Clara watched the burnt, scarred side of his face move a jolt. He turned towards the spiral staircase. Their descent was their footsteps alone.
"I've got Littlefinger's brothels for that," the Hound remarked.
Max/ARYA
Max glanced up at the door in the chambers of Maegor's Holdfast where he was kept; behind which, he heard scurrying and footsteps and coughing from the Lannister guards flanking the doors.
Otherwise, he buried an immense fury; the room was not without ornamentation, but his stomach was seized and pulling apart at the seams.
Nymeria, that companion so steadfast; an innocent, and how was she to know Max wasn't truly in danger? How to tell her that yes, the Lannisters were enemy; but not these Lannisters, not right now…
Max felt shuddering, puking grief; he vomited up the contents in his chamber pot, and hated how raw he felt afterwards. He lay in bed, provided of food and drink, but he could not see Sansa, he could not see Ned, he almost even wished he could see Grace…
Yet the ajar window he stood on a table for was too small to climb out of, and would end in his spirited release to the gods if he tried. The fall was immense to see the layout of the Red Keep's courtyard; gold cloaks and Lannister soldiers, but none of Robert's.
That king was slowly being erased; his mark like a stain. Of course, his sigil still hung, his presence still felt; but the influence was of the lion, curling up upon the rug and yawning; content.
He almost wished he had scarpered; what had happened to his friend, Syrio Forel? Surely the two would have been able to make a fantastic adventure together. But then, Arya hadn't been able to convince him, from what he remembered…
It made him sad to think some deaths could have been avoided; and then he was reminded of one that would at least could be. At least, he hoped, that would be if Adam could keep his word; and Clara, too.
Grace/TOMMEN
Grace could count her blessings that at least she was permitted passage around the castle; yet with Ser Arys and a score of guards, she could tell they were not best pleased solely to escort the little prince around.

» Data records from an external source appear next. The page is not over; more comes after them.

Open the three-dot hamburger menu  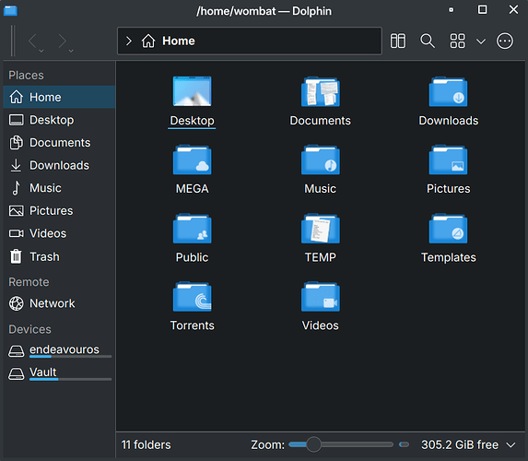coord(505,41)
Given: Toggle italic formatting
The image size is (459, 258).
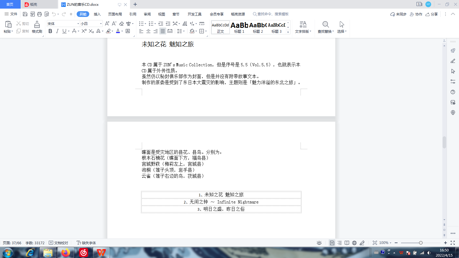Looking at the screenshot, I should coord(57,31).
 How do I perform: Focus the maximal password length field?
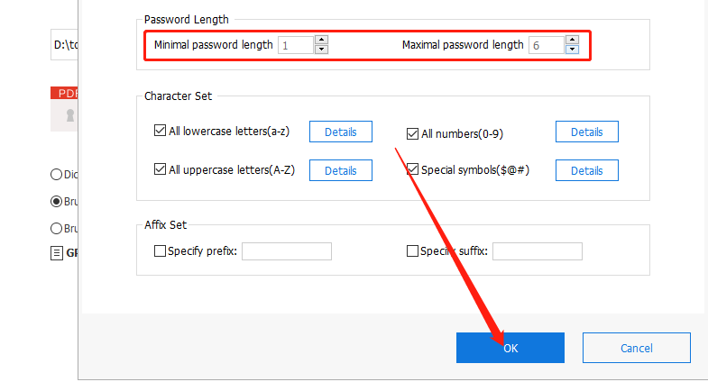click(546, 45)
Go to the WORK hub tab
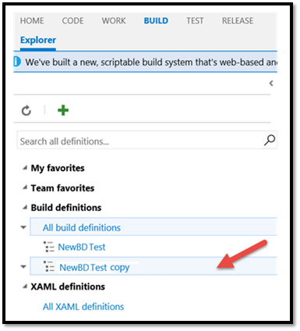Viewport: 300px width, 331px height. (x=114, y=21)
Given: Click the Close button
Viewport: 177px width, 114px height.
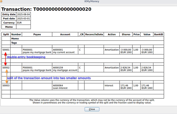Looking at the screenshot, I should coord(92,109).
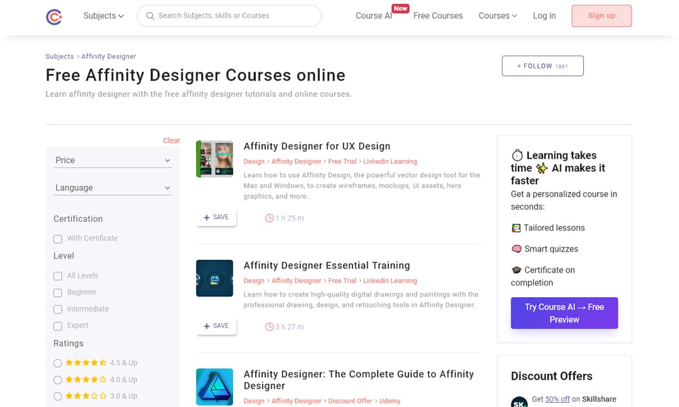Expand the Courses dropdown in the navbar

497,16
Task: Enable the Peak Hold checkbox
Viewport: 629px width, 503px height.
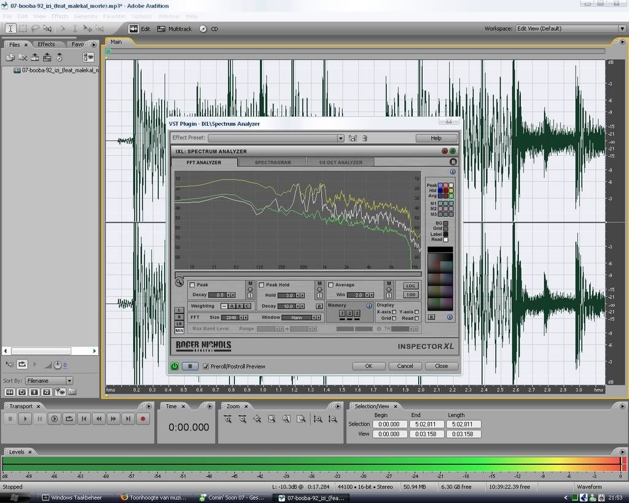Action: click(x=261, y=285)
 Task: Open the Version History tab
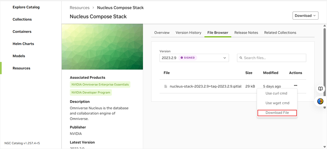pos(188,33)
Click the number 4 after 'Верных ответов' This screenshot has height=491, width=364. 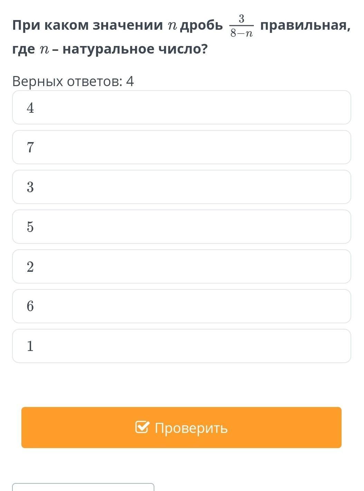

War was coming, she had overheard them talking while she had been getting dressed by servants; they lusted for battle, and wished they had gone with Ser Jaime, who was said to have ridden to Casterly Rock, to command one of his father's armies.
Grace shivered; she wanted nothing of battle! She hoped it wouldn't touch here.
The ramifications of Ned's arrest did not last long with her. From her eye, the man had tried to decry Clara and take down Adam, too. She hoped they were alright; when she went knocking on their doors like trick-or-treat, she heard only a hollow silence.
The yard was full of sparring men, and Grace's guard gave them a passing glance. She caught Ser Arys' fond smile and beamed; she looked forward to the gate which permitted passage further into the city.
"No further, my prince," Ser Arys warned. "Our orders are to keep you safe."
"I wish we were back in the kingswood, I had lots of fun," Grace despaired, and to remember that of the king's body being trailed out. She hated blood, she hated bodies and she hated death.
All of this was a tumult to her; and Ser Arys nodded her back to the Red Keep, her thoughts all of a boil.
Zoe/GREGOR
The steady drip of the rain had long since petered off; the drizzle had accumulated and left its stain on the kingsroad; half sunk into the unsteady gait any traveler would hope to cross. The wintry land was a haze; yet footfalls and booms heralded the crescent: a semicircle growing larger on the horizon, thinning in a line as studied as ants.
Zoe watched from the window as the northerners made good their approach.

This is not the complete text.